2) Peer Street's accounting has been great for Peer Street; not so great for the investor. They have overpaid, even double-paid, insisted the payment was correct and confirmed, belatedly discovered their error, and then abstracted any future payments from any performing loan until they made themselves whole. They do not manifest any such solitude or activity against non-performing borrowers.
3) Customer support has been painful. Representatives I have talked to have largely not seemed to understand what business they are in or how they operate. "Was the payment confirmed?" "Yes, the payment was confirmed." "Why are you taking it back if it was confirmed?" "We're not really taking it back, just reversing it." "When I withdrew the funds, I relied on it being confirmed. Should I not rely on confirmation statements from Peer Street?" "No, you can rely on it , if we says it's confirmed, it is confirmed." "Why would you tell me it is confirmed when you are going to..." Lather, rinse. The closest I came to a comprehensible philosophy was when I was told, "Never forget that borrowers have rights," after a borrower had paid one month, suspended payment for 6 or 8, and might - conceivably, just maybe - have to undergo the torment of an actual written demand letter.

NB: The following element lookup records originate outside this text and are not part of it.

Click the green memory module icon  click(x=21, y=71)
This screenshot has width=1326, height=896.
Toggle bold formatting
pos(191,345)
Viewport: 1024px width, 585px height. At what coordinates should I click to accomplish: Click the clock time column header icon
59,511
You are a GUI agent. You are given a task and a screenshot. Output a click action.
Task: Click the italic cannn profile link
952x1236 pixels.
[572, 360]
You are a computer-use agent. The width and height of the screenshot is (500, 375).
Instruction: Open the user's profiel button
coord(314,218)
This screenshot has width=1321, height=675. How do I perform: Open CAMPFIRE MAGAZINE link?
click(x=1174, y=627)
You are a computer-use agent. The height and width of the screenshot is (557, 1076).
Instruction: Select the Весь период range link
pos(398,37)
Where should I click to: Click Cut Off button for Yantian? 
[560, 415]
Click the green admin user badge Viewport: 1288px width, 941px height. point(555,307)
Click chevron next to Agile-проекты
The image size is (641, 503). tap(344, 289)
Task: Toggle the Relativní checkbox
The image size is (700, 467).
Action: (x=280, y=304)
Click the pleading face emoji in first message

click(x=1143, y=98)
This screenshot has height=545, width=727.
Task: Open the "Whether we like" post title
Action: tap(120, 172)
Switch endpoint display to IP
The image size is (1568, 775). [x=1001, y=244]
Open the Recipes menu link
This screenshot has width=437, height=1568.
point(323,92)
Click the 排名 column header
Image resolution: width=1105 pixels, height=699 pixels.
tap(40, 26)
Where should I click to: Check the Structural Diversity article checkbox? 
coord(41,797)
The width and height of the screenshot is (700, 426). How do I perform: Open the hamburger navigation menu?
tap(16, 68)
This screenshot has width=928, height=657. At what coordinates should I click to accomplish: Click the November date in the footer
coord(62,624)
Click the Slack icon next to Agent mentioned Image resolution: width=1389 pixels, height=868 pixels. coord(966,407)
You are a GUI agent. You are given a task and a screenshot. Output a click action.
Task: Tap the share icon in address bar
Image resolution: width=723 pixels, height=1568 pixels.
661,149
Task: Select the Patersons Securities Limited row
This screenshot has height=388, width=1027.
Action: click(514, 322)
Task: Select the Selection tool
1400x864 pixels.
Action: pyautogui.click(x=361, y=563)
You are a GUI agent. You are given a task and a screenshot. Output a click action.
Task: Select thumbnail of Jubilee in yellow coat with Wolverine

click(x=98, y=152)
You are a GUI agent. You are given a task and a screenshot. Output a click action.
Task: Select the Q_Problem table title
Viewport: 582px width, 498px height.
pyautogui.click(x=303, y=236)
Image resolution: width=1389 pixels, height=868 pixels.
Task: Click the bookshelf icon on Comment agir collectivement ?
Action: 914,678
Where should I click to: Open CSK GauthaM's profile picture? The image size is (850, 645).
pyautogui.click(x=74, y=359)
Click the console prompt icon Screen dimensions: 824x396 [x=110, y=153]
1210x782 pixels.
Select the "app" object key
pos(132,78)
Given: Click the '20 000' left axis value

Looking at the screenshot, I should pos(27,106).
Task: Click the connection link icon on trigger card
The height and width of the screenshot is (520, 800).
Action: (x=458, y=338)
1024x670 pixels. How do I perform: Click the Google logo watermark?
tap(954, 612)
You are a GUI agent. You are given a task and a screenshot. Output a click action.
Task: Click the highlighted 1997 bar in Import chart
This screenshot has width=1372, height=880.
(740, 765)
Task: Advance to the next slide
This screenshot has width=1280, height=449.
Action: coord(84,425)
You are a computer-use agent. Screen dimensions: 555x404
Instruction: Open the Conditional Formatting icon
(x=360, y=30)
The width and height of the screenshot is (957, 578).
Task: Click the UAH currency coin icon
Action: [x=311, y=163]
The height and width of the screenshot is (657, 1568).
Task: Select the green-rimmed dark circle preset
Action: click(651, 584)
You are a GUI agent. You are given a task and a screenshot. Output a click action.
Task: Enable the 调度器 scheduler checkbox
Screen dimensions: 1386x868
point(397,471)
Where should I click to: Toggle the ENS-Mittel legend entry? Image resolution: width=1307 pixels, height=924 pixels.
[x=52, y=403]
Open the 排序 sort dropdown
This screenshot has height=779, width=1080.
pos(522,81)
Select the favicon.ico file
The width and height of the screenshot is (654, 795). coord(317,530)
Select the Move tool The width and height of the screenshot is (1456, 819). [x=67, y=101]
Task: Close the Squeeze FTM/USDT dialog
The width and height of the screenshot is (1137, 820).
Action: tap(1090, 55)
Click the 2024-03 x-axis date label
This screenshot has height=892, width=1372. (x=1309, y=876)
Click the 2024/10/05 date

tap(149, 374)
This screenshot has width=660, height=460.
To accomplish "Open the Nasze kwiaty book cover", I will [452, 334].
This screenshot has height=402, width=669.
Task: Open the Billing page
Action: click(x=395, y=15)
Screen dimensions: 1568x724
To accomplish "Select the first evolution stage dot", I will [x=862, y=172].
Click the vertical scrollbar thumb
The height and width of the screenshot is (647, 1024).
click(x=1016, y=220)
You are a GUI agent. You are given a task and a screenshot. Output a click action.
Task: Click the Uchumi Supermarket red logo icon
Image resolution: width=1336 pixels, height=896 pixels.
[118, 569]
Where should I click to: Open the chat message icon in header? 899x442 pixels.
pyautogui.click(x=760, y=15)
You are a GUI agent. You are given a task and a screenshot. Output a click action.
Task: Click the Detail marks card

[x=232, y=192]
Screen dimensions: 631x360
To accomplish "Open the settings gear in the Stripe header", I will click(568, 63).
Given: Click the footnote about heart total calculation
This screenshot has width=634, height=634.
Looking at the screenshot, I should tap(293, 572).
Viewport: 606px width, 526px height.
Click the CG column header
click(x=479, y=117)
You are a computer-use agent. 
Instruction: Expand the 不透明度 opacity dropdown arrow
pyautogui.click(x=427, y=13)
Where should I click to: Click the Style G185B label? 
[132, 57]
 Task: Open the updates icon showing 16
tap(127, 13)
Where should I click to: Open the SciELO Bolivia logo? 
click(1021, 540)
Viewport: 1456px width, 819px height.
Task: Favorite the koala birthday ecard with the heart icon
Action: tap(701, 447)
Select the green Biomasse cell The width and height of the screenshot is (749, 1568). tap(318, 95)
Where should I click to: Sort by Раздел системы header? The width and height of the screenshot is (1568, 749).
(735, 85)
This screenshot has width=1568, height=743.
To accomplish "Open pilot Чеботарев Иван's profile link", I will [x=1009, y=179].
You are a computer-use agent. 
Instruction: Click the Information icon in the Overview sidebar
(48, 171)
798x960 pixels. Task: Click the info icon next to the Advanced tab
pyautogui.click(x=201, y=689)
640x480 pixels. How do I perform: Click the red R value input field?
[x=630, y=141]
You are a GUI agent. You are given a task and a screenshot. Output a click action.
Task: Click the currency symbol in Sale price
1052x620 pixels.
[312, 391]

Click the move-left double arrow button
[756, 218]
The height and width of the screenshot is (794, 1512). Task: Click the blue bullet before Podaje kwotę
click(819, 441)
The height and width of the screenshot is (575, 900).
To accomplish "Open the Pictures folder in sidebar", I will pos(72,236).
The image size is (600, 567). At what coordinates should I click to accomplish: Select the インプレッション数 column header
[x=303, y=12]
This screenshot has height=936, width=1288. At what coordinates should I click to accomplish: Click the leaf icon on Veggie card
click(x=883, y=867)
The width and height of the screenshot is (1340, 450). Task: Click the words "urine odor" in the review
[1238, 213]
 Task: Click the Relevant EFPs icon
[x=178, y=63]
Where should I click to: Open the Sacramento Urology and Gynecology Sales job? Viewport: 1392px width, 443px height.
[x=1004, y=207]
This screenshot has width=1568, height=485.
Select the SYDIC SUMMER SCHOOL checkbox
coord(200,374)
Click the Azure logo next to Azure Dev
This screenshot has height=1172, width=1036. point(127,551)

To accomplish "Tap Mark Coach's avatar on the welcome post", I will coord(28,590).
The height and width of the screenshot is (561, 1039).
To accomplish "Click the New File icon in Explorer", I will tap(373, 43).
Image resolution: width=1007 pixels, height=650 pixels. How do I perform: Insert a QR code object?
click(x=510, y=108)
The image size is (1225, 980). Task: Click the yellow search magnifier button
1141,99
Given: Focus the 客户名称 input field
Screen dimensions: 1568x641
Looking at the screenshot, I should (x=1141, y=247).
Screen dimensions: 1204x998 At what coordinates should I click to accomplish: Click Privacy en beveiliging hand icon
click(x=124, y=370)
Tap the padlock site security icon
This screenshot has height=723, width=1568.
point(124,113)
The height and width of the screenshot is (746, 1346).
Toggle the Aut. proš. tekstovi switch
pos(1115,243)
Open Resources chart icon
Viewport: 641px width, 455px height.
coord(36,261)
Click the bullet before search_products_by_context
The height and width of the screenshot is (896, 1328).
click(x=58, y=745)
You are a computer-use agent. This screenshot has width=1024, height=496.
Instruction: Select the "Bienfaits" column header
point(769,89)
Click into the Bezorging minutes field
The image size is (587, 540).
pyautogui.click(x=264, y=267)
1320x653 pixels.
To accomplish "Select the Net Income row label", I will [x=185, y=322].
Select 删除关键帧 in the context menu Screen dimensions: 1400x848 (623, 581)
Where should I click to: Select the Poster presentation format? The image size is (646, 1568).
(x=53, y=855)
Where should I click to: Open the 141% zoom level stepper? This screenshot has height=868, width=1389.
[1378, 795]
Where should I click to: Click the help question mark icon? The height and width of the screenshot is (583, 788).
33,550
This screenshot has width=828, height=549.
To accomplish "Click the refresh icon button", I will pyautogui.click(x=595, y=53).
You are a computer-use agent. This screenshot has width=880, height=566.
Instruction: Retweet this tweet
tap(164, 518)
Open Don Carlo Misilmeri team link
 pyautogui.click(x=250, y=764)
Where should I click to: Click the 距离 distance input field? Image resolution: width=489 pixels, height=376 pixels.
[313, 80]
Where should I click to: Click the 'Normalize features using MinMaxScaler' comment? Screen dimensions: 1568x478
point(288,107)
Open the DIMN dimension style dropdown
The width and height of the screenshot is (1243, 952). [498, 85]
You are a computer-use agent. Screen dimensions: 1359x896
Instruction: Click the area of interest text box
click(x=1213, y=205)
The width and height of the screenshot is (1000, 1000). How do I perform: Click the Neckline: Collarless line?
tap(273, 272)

4) The only safe approach to this operation is actuarial - you are going to get defaults that don't cure, and some that do but take so long they reduce the time-value of your investment to an asymptotic approach to 0. If you can do enough investments and wait long enough, the real return - while MUCH LOWER than the nominal return, may still be positive. But to select, originate, and especially to track enough loans to obtain a positive value, is not worth your time. At normal individual-investor loan levels, one or two sour loans out of, say, 30, wipes out your positive return. The mental/emotional energy to do 50 or 100 loans, which might end up positive, could be better spent on managing a property you actually own - or on buying an index fund and spending the time catching up on reading Jane Austen novels.